L'homme-nation


Il ne veut pas d'autorité au-dessus de sa tête, l'homme-nation. Le ciel entier, désormais vierge, n'a pas plus de puissance et d'humilité à lui offrir que les eaux internationales qui desservent de perpétuelles souillures et transactions. Ils l'abattraient même volontiers, ce plafond dégarni. « Pour gagner plus en clarté... », clament-ils, pour une fois, en chœur, les hommes-nations, pour dégager ce qui les sépare encore du néant. Oui, ils voudraient pouvoir contempler la beauté « toute nue » du cosmos ; et plus seulement en poster, mais cette fois allongés sur des transats, à ne rien faire ; « à sucer l'air, les yeux en érection ! » En jurant que cela restera ainsi, éternellement bon...

Malgré tant de provocations, il est souvent bien faible, vous savez, ce peuple récent, cloîtré sous un blouson. Au fond, c'est pour eux qu'il aspire à l'hégémonie, l'homme-nation, « pour la paix », même s'il ne contribue, de cette manière, qu'à multiplier ses adversaires : les autres esclaves condamnés, eux aussi, à rabaisser six milliards d'ambitions... C'est con... Du coup, il n'ose même plus le montrer aux autres, ce peuple-mystère, de peur qu'il finisse rasé de la Terre.
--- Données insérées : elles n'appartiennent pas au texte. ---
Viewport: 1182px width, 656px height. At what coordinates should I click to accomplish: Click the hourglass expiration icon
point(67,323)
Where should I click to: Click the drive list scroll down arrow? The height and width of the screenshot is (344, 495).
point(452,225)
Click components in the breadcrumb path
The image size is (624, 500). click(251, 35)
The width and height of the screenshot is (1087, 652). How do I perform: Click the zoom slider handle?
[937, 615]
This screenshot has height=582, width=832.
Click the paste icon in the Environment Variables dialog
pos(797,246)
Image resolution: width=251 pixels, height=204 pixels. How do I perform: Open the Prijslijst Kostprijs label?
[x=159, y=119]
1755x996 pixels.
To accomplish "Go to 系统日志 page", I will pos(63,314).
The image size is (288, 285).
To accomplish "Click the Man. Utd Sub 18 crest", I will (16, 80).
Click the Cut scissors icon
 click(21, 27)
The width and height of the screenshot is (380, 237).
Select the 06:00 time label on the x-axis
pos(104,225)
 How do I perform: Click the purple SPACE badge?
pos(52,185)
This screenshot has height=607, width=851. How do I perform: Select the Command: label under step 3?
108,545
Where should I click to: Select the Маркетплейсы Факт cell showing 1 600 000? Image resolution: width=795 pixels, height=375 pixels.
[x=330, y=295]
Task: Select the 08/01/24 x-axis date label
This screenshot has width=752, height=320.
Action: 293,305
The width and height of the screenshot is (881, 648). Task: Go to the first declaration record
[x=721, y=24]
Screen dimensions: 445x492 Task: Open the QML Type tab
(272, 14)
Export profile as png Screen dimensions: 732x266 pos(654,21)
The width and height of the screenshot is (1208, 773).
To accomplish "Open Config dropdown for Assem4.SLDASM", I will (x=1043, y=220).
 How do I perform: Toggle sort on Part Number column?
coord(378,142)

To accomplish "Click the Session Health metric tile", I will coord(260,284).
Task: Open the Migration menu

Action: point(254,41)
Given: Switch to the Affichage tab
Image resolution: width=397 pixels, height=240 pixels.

On comprend mieux pourquoi sa mission n'est que violence, l'homme-nation. Suffoquant sous l'aridité de sa vision, son peuple ne lui réclame que de l'arrogance, qu'il pleuve sur lui les larmes extirpées de l'orgueil frontalier.

Mais l'orgueil est un nuage vite à sec, et l'homme-nation devra, par conséquent, les fouiller tous. Même si, finalement, personne n'est dupe, dupe de ces poings minuscules qui lui jaillissent des yeux ! Il n'y a que son peuple pour croire en lui ; croire, là, à des actes de bravoure. Et alors, on rit bien quand il se remet lui-même une médaille. Forcément :

L'homme-nation, c'est le monde à l'envers.